- _WHAT YOU ARE ASKED TO DO_
Could you show all lines in the entries below that contain the string "gear"?

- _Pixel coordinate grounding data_
----

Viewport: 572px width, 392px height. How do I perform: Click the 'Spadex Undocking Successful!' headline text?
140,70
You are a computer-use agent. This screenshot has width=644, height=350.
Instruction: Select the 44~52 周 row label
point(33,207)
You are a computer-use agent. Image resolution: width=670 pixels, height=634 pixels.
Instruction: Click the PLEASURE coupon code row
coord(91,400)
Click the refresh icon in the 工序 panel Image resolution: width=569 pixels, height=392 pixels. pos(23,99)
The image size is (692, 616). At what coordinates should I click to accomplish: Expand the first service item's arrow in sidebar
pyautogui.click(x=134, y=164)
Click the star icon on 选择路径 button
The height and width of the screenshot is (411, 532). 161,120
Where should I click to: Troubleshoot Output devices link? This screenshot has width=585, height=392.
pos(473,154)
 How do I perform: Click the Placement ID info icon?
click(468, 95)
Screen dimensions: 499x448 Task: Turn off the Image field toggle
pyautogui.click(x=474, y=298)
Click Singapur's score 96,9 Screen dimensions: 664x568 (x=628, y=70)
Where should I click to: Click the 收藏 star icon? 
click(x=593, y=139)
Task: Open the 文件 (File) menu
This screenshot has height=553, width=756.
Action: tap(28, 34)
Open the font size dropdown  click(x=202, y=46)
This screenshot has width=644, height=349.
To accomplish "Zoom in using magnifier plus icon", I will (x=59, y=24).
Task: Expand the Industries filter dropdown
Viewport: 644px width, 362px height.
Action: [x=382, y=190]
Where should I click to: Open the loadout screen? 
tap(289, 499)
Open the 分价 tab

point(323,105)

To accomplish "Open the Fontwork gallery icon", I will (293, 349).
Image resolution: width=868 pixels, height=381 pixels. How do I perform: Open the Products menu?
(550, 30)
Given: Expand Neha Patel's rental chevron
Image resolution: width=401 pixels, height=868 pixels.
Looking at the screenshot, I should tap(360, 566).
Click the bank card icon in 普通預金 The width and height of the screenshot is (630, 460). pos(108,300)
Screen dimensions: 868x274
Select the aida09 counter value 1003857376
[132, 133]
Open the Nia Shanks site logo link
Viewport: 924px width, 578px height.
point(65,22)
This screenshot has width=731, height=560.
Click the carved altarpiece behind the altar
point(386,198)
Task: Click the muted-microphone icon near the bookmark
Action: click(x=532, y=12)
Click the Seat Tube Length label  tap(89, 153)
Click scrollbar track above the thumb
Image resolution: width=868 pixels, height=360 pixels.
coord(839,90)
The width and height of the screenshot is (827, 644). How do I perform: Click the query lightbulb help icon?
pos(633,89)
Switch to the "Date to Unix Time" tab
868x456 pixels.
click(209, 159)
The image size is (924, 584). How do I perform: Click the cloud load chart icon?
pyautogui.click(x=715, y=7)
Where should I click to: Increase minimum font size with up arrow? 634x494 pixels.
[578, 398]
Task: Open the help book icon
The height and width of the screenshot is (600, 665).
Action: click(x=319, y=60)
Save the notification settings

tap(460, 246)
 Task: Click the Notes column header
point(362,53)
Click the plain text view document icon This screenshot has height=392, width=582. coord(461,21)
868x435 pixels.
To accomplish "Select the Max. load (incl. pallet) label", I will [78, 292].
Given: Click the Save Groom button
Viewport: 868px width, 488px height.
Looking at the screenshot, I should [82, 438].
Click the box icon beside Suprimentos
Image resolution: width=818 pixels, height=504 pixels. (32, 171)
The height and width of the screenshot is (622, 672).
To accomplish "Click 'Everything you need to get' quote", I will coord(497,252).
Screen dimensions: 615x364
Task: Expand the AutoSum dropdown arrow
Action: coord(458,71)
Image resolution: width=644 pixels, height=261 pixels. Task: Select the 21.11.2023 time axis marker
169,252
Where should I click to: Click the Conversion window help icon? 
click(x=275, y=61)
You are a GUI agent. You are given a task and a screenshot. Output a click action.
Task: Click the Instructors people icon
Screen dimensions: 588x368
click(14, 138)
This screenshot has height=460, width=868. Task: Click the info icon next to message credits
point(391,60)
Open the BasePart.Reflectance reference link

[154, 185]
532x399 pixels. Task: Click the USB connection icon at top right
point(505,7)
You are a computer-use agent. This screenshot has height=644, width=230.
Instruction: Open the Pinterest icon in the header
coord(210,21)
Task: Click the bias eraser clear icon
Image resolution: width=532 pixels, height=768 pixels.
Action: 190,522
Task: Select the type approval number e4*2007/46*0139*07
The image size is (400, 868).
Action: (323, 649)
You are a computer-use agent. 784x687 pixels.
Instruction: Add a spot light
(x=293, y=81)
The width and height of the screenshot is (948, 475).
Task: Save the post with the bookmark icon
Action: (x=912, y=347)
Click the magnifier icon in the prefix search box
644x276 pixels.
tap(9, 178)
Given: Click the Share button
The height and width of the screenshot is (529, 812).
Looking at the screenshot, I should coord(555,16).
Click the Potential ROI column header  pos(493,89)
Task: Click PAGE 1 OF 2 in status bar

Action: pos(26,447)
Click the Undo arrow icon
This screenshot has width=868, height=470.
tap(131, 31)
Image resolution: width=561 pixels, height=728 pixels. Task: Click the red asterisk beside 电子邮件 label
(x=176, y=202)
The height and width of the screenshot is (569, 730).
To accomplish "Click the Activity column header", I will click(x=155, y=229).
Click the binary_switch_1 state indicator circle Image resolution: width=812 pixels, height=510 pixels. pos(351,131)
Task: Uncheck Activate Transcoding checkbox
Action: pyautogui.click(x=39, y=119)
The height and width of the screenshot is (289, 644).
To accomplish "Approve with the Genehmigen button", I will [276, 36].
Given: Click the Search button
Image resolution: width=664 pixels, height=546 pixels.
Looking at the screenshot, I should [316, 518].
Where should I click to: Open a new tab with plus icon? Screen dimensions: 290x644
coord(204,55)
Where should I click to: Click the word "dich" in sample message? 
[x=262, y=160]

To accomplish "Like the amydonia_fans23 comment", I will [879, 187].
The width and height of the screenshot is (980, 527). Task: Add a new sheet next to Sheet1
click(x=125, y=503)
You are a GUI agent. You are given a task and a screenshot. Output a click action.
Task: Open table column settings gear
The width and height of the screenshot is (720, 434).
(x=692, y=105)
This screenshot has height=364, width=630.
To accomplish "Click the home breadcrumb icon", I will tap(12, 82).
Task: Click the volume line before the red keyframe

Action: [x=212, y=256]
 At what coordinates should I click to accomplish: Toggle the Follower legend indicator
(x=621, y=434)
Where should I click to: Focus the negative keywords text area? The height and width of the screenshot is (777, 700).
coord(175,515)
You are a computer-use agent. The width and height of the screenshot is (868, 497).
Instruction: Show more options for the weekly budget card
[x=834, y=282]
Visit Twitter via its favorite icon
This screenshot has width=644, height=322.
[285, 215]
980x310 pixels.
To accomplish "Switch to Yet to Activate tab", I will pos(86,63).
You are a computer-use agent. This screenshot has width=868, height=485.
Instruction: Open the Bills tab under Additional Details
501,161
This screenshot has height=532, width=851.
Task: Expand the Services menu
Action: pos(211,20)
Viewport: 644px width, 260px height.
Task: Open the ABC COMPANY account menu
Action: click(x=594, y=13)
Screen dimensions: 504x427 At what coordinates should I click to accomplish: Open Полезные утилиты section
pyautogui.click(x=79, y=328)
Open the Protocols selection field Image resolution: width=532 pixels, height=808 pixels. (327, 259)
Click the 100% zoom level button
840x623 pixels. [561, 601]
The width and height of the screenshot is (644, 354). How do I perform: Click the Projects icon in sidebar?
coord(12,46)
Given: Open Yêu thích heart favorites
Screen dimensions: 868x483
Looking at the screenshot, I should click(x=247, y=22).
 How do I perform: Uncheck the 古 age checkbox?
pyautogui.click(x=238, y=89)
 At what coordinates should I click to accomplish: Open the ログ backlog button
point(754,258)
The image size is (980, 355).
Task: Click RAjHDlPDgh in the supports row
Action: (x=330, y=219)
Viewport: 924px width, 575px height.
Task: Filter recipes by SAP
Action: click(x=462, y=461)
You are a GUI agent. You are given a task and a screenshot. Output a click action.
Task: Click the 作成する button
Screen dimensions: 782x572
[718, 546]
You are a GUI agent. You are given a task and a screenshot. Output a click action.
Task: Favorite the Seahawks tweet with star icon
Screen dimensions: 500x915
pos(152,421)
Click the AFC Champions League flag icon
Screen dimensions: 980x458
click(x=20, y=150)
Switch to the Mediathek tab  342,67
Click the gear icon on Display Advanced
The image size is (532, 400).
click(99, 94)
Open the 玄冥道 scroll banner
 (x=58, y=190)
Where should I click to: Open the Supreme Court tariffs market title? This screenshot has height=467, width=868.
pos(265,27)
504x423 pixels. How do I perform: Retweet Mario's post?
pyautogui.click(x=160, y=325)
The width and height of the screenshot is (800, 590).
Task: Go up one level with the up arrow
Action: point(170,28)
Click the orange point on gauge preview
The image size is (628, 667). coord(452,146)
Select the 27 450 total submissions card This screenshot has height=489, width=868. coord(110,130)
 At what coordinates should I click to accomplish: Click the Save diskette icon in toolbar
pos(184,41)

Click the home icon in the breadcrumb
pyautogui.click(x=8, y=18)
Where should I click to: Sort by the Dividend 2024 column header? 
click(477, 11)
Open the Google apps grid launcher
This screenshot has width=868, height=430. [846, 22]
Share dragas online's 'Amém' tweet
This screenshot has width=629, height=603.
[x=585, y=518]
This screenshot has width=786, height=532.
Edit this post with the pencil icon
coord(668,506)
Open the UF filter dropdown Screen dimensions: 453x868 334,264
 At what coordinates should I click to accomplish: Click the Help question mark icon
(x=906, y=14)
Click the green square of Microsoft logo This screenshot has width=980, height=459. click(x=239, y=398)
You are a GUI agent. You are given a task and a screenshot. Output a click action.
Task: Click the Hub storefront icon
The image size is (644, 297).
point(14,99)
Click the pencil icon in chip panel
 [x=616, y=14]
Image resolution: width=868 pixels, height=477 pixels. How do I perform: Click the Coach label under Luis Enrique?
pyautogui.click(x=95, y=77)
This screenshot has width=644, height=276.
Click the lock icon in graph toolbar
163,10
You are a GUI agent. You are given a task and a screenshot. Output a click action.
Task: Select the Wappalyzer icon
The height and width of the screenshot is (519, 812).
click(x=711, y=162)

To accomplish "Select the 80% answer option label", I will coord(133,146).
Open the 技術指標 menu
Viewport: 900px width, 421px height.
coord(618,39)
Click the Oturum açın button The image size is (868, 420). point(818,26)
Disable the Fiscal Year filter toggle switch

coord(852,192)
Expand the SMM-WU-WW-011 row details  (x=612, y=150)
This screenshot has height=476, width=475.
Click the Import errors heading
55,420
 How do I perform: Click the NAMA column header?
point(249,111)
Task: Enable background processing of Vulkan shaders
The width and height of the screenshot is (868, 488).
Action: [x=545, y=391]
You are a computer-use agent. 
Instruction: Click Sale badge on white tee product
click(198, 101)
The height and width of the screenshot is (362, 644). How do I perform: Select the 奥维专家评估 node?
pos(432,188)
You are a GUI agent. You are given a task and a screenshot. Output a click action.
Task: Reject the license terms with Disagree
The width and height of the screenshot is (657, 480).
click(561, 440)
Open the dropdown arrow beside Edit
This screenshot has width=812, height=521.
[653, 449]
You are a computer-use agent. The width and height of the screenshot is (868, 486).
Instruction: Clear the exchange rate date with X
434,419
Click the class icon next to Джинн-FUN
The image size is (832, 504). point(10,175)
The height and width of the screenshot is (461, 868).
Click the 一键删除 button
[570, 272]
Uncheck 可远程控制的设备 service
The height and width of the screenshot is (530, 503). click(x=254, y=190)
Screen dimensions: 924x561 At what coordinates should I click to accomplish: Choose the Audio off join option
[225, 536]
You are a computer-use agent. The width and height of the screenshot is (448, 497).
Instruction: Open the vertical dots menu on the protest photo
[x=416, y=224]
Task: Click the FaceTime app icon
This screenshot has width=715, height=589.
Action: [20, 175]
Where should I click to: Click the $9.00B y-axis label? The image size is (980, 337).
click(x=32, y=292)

----

- _SOLUTION FOR THIS EXERCISE_
Task: Open table column settings gear
Click the gear icon on Display Advanced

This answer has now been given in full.